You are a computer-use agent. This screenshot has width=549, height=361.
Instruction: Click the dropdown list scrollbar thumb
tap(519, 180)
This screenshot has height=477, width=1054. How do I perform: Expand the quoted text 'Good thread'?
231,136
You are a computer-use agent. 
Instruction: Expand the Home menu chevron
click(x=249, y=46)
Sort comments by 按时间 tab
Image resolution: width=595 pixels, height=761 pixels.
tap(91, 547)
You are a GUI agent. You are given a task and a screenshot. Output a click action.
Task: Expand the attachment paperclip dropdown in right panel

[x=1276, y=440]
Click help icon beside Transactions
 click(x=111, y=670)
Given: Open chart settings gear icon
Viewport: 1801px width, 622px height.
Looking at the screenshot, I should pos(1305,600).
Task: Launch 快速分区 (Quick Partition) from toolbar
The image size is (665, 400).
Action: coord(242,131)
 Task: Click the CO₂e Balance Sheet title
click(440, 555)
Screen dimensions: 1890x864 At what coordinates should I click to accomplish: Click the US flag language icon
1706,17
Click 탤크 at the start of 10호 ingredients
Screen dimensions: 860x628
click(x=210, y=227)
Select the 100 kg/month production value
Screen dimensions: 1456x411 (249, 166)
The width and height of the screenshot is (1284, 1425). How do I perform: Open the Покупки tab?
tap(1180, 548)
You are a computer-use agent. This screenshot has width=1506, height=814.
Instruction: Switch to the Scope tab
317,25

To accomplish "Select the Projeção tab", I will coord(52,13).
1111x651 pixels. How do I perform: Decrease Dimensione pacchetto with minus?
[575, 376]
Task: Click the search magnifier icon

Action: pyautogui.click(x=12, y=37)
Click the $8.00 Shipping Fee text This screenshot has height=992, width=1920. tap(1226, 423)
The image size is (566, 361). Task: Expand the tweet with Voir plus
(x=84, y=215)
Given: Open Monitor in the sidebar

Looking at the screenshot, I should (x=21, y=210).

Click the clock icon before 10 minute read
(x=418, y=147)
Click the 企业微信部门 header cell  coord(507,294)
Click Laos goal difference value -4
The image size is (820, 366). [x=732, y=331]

****************

WHAT IS NEEDED:
Only the lines from the one containing "Click the $8.00" through the end of the material belong in the answer, each restated word for word.

ANSWER SECTION:
Click the $8.00 Shipping Fee text This screenshot has height=992, width=1920. tap(1226, 423)
The image size is (566, 361). Task: Expand the tweet with Voir plus
(x=84, y=215)
Given: Open Monitor in the sidebar

Looking at the screenshot, I should (x=21, y=210).

Click the clock icon before 10 minute read
(x=418, y=147)
Click the 企业微信部门 header cell  coord(507,294)
Click Laos goal difference value -4
The image size is (820, 366). [x=732, y=331]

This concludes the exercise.